### Task requirements
Swap "Open" for "Launch" in the part of the rows that opens with the line containing "800x600 pixels. Task: Open" and runs through the end of the rows, and give only that part back with nothing else changed. Leave out the pictures.

### Information given
..............................
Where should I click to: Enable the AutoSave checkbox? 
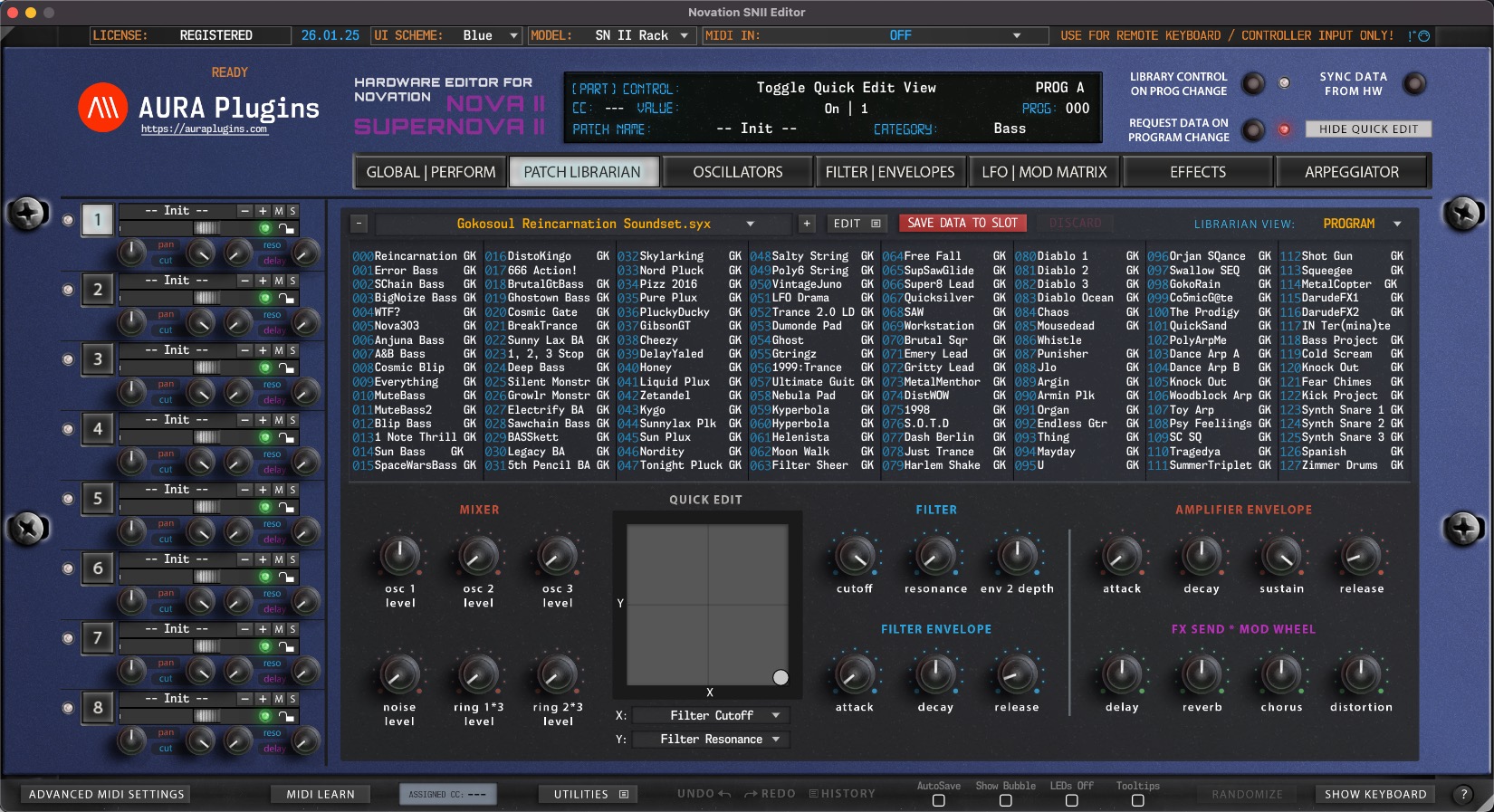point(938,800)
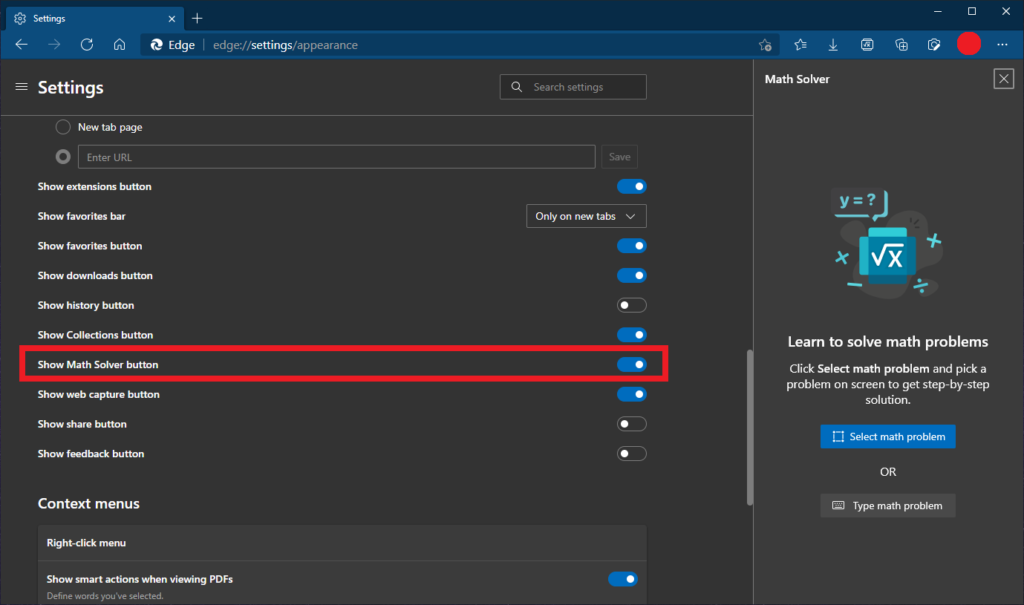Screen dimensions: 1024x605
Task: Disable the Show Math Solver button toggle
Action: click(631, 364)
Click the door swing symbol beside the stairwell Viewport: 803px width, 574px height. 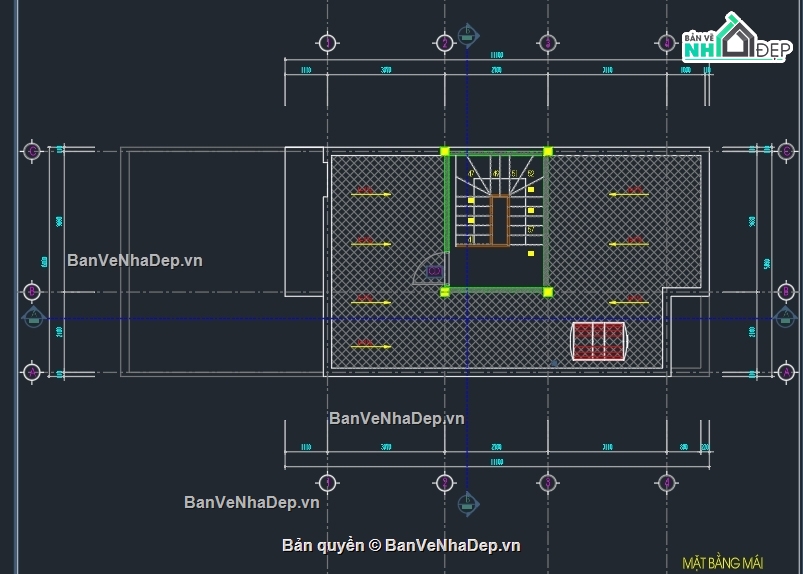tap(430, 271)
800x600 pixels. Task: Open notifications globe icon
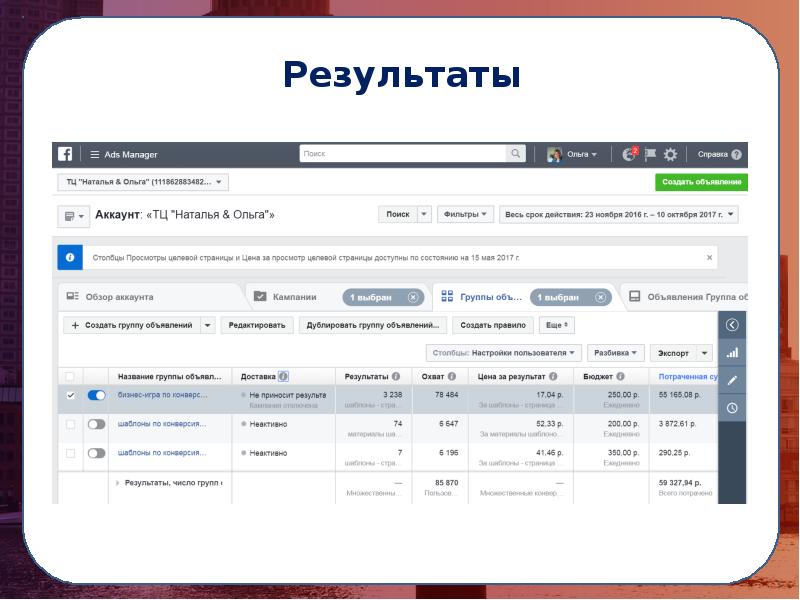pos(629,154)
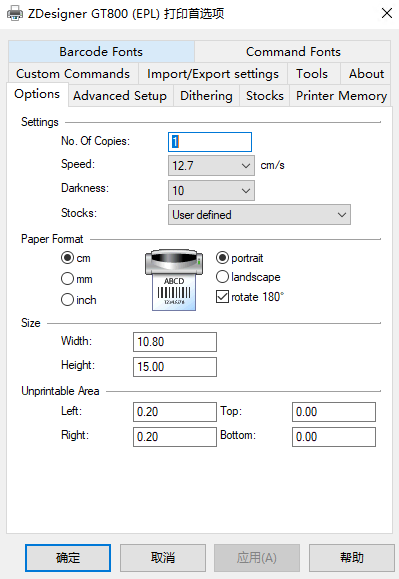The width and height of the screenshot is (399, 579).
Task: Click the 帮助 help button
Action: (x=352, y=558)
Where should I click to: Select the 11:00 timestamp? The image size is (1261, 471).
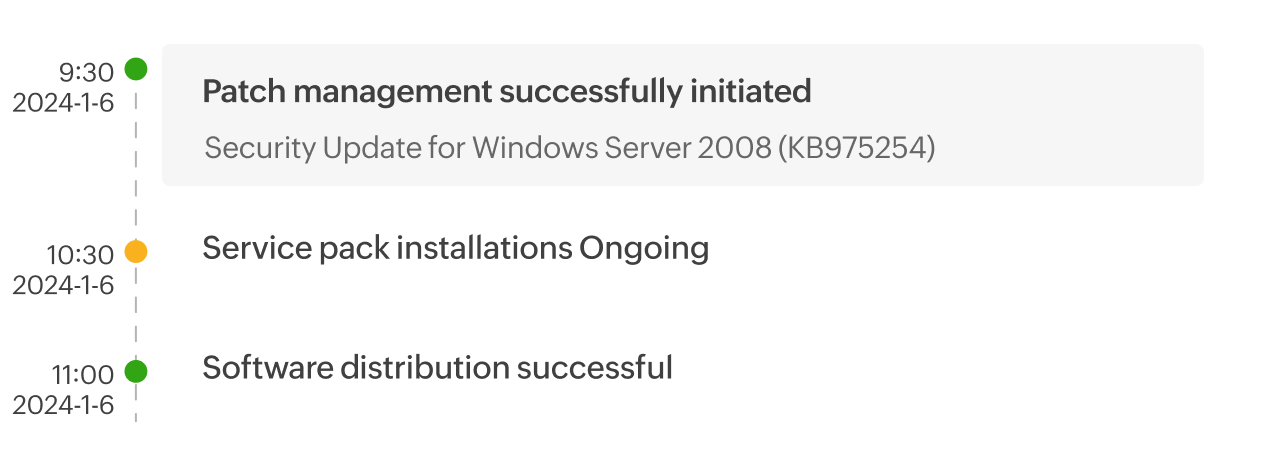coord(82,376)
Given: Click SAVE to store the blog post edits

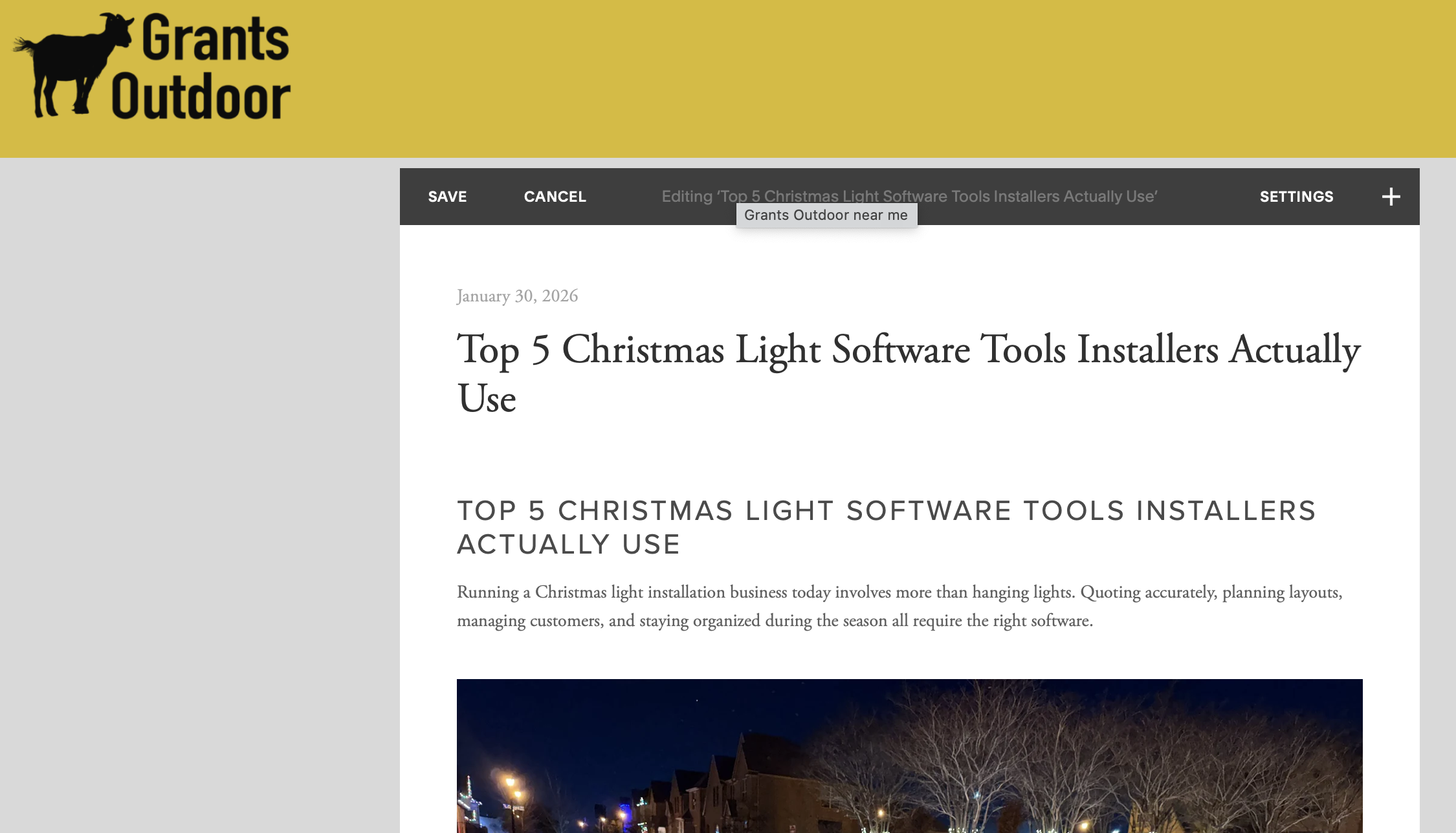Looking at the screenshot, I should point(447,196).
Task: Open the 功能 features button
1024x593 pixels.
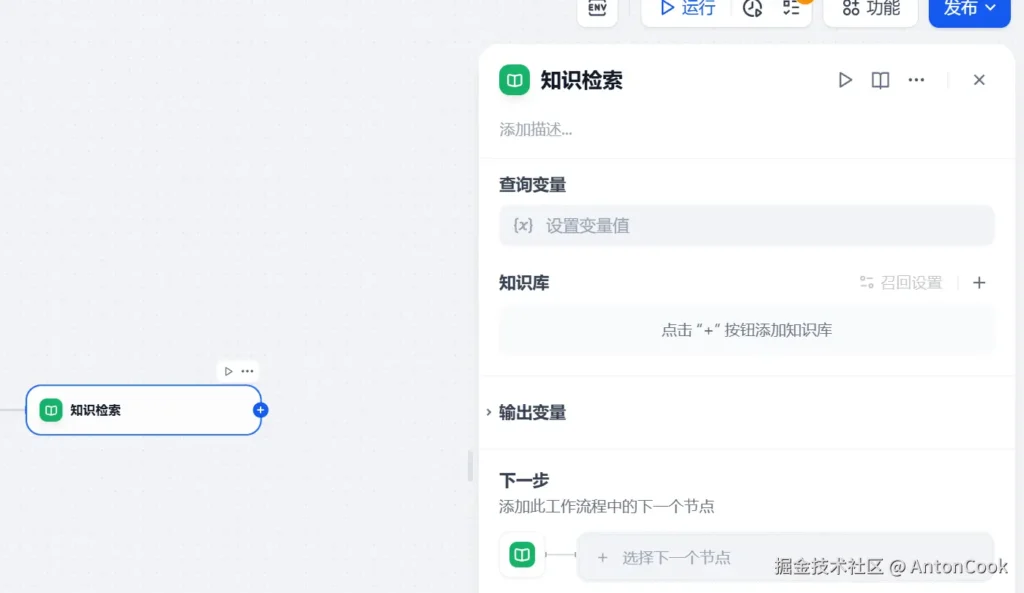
..............................
### Answer to the problem
800x600 pixels. Task: Launch notifications globe icon
pos(629,154)
The width and height of the screenshot is (399, 579).
Task: Click the 帮助 help button
Action: (x=352, y=558)
Where should I click to: Select the 11:00 timestamp? The image size is (1261, 471).
coord(82,376)
Given: Click SAVE to store the blog post edits

Looking at the screenshot, I should point(447,196).
Task: Launch the 功能 features button
1024x593 pixels.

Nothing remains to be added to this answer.